Photo: skynesher/Getty Images
A private specialist healthcare provider in New Zealand has shut down its IT systems and deferred procedures following a hacking incident.
On 26 March, Auckland-based IntraCare reported it detected a breach in its network on 20 March and immediately took its IT systems offline to contain the incident.
The private centre, which specialises in image-guided procedures across interventional cardiology, electrophysiology, and interventional radiology, postponed at least 28 patient procedures for a week from 23 March, according to a news report, while it investigated the incident and worked to restore operations.
IntraCare, which sees more than 2,000 patients each year, said affected patients and specialists were contacted to arrange rescheduling or relocation of procedures, adding that patients may experience delays in appointments, slower administrative processes, and the temporary use of manual systems while its IT system is offline.
The provider has engaged cybersecurity firm CyberCX to conduct a forensic investigation. It has also been working with Te Whatu Ora Health New Zealand, the National Cyber Security Centre, and the New Zealand Police, and keeping the Office of the Privacy Commissioner informed.
In an update on 27 March, IntraCare said it was making progress in its recovery and expected to resume medical procedures from 30 March, with patients to be contacted directly with further details.
As of publication, the investigation remains ongoing. IntraCare said it has yet to confirm whether any patient or staff information has been accessed.
"Due to the nature of the breach and the internal security controls in place to protect the data, this is a technically challenging process and [an] investigation into whether any data has been accessed continues," it said.
"If it is identified that patient or staff information has been accessed, we will contact those individuals directly."
It has also been monitoring for any unauthorised use or distribution of potentially affected data.

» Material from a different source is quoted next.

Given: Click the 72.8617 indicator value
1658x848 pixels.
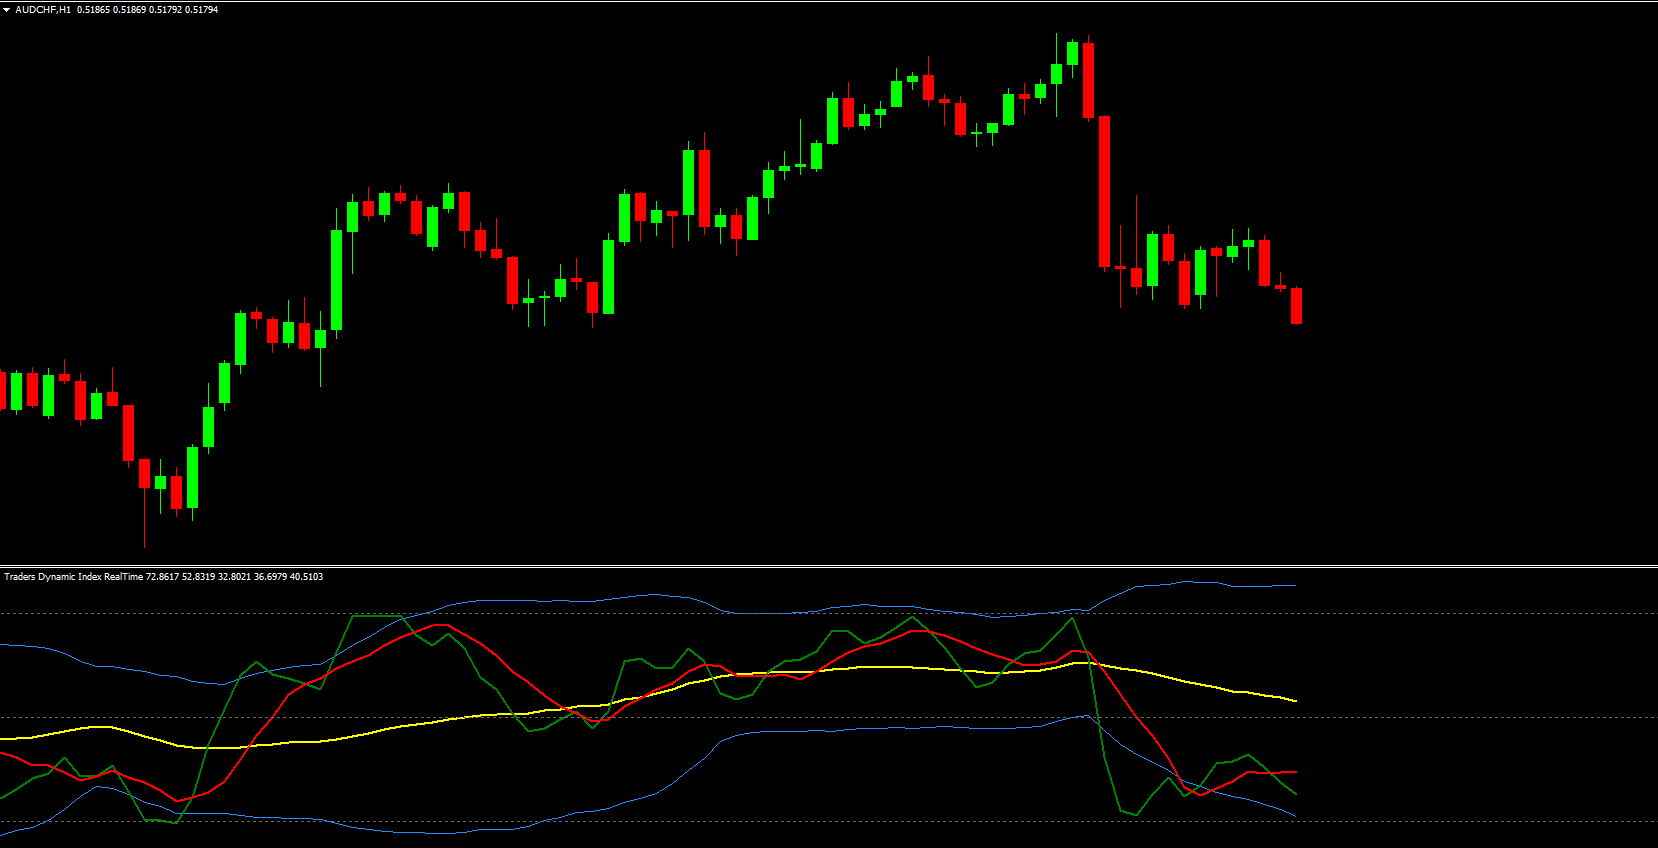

Additionally, the provider said it "continues to invest heavily" in cybersecurity measures and is working with third-party experts and government agencies to share learnings from the incident and improve system-wide resilience.
THE LARGER TREND
The latest incident follows two earlier cyber breaches in New Zealand's healthcare sector in recent months, involving the Manage My Health patient portal, which reportedly affected up to 126,000 users, and the MediMap medication management platform.
A series of IT outages attributed to IT equipment failure has also been reported across the country's public health system since the start of the year.
Following the MediMap incident, Te Whatu Ora said it would remind healthcare providers of their responsibility to meet minimum cybersecurity and privacy requirements and to safeguard patient information.